Problem to solve: Which lines of the entries below hold the word "Toggle"? Report each of them.

[Data records]

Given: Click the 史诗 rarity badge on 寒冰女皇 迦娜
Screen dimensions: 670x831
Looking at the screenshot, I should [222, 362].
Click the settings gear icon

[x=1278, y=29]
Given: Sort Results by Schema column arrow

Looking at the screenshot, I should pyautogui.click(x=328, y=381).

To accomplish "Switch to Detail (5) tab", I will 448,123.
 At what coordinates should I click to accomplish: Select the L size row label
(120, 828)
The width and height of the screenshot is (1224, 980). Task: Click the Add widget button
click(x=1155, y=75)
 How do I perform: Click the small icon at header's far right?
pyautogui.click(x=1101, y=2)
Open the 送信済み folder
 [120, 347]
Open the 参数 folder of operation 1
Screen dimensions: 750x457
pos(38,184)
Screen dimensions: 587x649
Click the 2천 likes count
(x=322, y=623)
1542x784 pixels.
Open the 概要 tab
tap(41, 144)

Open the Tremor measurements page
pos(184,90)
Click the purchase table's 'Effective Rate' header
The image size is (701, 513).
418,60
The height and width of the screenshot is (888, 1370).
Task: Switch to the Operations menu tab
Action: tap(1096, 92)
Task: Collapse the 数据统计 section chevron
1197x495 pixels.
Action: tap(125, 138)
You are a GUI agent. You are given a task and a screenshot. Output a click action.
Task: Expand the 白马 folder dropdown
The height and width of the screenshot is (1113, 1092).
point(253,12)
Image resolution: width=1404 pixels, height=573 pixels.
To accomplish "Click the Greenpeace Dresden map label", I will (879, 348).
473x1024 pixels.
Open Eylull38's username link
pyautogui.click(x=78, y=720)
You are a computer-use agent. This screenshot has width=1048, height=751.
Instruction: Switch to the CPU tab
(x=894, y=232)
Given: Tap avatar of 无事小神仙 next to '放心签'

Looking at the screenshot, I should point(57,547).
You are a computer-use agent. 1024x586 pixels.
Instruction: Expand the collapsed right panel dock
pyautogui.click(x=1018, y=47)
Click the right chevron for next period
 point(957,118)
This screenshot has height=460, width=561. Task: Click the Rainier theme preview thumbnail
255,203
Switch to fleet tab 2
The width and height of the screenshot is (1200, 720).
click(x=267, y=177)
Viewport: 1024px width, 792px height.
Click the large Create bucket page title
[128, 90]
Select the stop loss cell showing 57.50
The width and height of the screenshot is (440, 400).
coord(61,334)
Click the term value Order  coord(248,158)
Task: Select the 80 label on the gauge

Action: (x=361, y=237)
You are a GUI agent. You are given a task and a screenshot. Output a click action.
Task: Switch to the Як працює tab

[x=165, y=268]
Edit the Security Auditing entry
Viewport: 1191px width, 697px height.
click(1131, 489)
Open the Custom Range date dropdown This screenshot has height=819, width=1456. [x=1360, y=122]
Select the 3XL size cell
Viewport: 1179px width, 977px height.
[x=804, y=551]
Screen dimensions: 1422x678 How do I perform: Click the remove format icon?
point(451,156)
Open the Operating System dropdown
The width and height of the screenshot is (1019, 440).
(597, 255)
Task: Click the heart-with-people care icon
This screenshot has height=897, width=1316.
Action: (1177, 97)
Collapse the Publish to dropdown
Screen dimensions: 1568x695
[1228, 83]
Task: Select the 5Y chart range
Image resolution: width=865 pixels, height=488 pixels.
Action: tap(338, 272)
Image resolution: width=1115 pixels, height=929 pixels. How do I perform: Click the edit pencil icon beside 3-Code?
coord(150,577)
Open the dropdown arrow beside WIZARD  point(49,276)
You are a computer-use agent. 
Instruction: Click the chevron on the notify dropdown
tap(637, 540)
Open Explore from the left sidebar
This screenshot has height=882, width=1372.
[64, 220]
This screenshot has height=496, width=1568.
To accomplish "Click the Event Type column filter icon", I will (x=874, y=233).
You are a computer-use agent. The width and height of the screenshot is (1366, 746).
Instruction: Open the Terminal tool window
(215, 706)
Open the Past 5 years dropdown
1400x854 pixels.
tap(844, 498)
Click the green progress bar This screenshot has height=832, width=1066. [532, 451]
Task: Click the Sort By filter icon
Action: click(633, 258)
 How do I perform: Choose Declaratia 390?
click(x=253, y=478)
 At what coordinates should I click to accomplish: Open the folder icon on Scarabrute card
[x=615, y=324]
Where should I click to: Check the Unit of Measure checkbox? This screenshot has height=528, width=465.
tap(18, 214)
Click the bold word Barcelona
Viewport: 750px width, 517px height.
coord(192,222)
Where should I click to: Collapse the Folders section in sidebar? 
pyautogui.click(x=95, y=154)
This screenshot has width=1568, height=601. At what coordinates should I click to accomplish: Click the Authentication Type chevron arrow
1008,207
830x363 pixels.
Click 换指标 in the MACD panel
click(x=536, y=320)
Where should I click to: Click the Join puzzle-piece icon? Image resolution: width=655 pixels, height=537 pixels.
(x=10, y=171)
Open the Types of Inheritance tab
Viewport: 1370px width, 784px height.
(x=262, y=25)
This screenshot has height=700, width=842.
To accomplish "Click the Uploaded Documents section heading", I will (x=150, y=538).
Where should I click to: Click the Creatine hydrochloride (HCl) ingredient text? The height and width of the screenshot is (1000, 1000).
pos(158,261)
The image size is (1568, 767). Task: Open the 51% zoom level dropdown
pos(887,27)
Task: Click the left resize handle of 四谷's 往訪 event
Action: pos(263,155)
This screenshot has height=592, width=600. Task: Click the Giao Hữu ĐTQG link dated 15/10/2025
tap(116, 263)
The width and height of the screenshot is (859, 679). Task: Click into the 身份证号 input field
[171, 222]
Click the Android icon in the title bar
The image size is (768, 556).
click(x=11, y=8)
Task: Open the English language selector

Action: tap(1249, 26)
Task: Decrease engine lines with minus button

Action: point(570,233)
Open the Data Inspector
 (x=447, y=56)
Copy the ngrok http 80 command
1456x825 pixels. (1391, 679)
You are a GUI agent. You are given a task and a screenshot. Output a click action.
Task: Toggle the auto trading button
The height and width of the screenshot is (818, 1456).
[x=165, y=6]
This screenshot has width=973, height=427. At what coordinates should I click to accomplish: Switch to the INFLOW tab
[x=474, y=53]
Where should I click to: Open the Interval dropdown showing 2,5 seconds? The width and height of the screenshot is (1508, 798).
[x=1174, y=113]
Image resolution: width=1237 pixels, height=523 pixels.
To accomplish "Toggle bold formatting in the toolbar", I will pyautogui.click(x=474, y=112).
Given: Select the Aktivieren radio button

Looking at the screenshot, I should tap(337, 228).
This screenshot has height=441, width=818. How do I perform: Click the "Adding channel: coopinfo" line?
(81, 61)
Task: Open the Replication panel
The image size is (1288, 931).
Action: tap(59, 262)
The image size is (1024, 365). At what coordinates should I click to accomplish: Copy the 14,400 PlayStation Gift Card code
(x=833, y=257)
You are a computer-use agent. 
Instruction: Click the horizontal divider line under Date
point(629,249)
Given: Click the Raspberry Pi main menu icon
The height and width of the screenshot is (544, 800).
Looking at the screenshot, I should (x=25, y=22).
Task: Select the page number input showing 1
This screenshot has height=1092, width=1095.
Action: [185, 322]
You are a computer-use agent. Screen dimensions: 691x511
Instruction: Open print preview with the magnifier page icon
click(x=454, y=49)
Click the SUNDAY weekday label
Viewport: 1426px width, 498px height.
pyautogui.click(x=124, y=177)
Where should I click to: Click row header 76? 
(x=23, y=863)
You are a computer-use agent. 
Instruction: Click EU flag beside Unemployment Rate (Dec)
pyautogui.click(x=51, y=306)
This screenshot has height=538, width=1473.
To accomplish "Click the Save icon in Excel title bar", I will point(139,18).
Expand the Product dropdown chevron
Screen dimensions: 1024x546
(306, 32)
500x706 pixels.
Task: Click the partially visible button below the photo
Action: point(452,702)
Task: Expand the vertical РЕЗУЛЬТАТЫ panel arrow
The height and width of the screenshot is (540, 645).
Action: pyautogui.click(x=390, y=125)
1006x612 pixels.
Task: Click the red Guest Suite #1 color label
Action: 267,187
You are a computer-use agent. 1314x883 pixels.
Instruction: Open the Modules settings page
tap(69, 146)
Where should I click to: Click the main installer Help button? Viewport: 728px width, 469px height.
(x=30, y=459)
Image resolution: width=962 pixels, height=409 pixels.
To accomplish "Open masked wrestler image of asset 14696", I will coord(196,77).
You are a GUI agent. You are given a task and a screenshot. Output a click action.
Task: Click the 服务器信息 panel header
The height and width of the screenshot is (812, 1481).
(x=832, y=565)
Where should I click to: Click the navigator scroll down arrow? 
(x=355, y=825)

[/Data records]

Exercise response:
Task: Toggle the auto trading button
To accomplish "Toggle bold formatting in the toolbar", I will pyautogui.click(x=474, y=112).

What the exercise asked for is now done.